系统设计的关键点在于知识面广 + 考虑全面,这需要经验做支撑,但通过多学习案例、套路是可以弥补的
1. 答题技巧 & 策略
2. 重要数据指标
3. 技术点
4. 问题集 & 经典案例
5. 学习资料
这里推荐的课程,资料,全部都在 b 站、油管、TG、BT、网盘, 自行寻找 🈶️ 💯 🆓
1. 答题技巧 & 策略
和算法面试相比,系统设计的问题和解答都比较发散,无固定线路,过程更像是不断的发现和讨论,不存粹是找出答案。
Design Gurus 的 6Step 六步解题法:
1. 明确需求
2. 定义系统接口
3. 粗略估算
4. 定义数据模型
5. 总体概要设计
6. 详细设计
7. 系统瓶颈,开放问题 & 总结陈述
九章总结的 4S 分析法:
- Scenario 场景:需要设计哪些功能,到什么程度?
- who will use
- how many will use
- usage pattern
- use case not covered
- estimated throughput
- estimated latency
- Service 服务:将大系统拆分为小服务
- api for read/write scenarios
- schema
- Storage 存储:数据如何存储与访问
- data size
- read/write ratio
- read/write traffic
- rdbms/nosql
- Scale 升级:解决缺陷,处理可能遇到的问题
- scaling the algorithm
- scaling the individual component
- memory cache
- DNS, CDN, reverse proxy, load balancer, ...

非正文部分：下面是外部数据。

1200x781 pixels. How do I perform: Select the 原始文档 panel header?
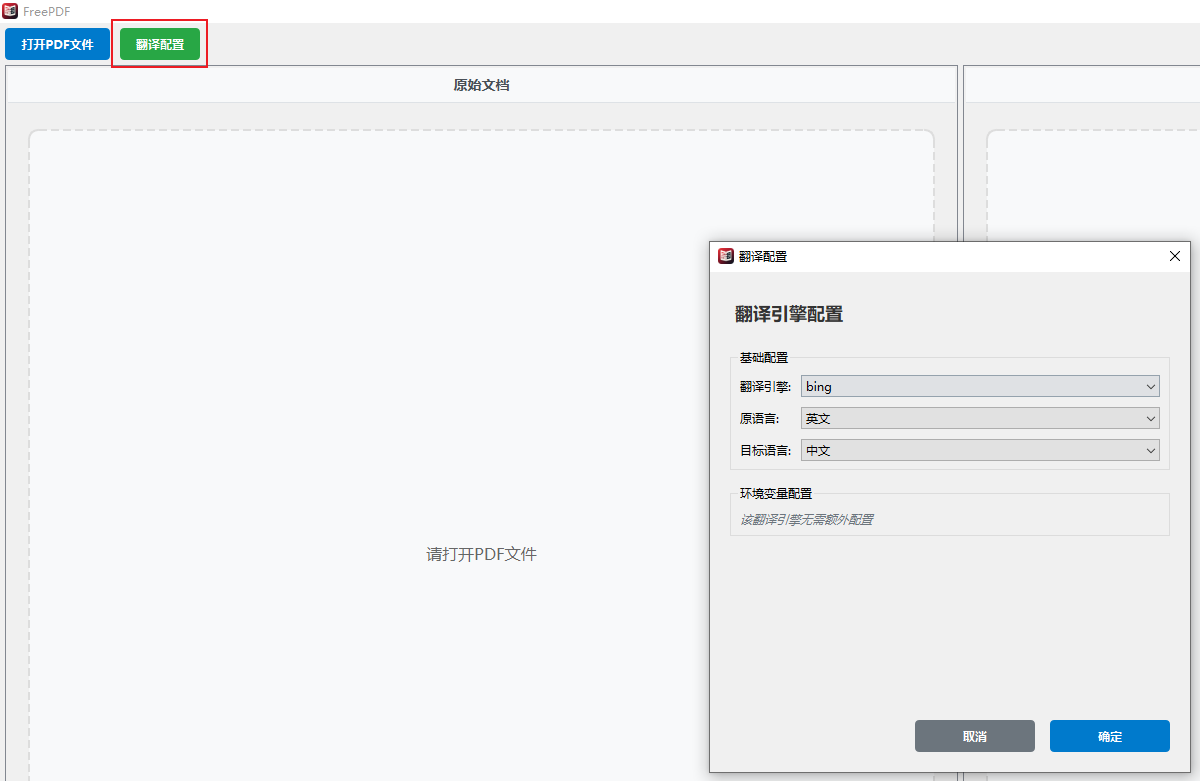coord(482,85)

- async: message queue, back pressure, time & order, ...
- communiction: tcp, udp, rest, rpc, ...
2. 重要数据指标
具体单项数据应该不用死记,下面的数据用于估算:
吞吐量(throughput)
Web 服务器的 QPS:1000
RDB 单机 QPS:1000
NoSQL DB 磁盘单机 QPS:10K
内存访问单机 QPS:1M
1 million reqs/month --> .4 reqs/sec
2.6 million reqs/month --> 1 reqs/sec
5 million reqs/month --> 2 reqs/sec
10 million reqs/month --> 4 reqs/sec
100 million reqs/month --> 40 reqs/sec
1 billion reqs/month --> 400 reqs/sec
系统吞吐量有三个考量因素:
- QPS/TPS
- Concurrency
- Response Time
QPS/TPS = concurrency/average response time
延迟(latency)
CPU 访问(包括 CPU 缓存):10ns
L1 缓存:0.5ns
L2 缓存:5ns
主内存访问:100ns
同机房网络时延:1ms
异地网络时延:10ms
国际网络时延:100ms
HDD 磁盘搜索:10ms
HDD 磁盘访问:10ms,如果是 SSD 大约快 100 倍
HDD 磁盘吞吐量:100 MB/s,如果是 SSD 则高几倍
1MB 内存连续读取: 250us
1MB 网络连续读取: 10,000us = 10ms
1MB 磁盘连续读取: 30,000us = 30ms
Round-trips within a data center at 2,000 trips/sec.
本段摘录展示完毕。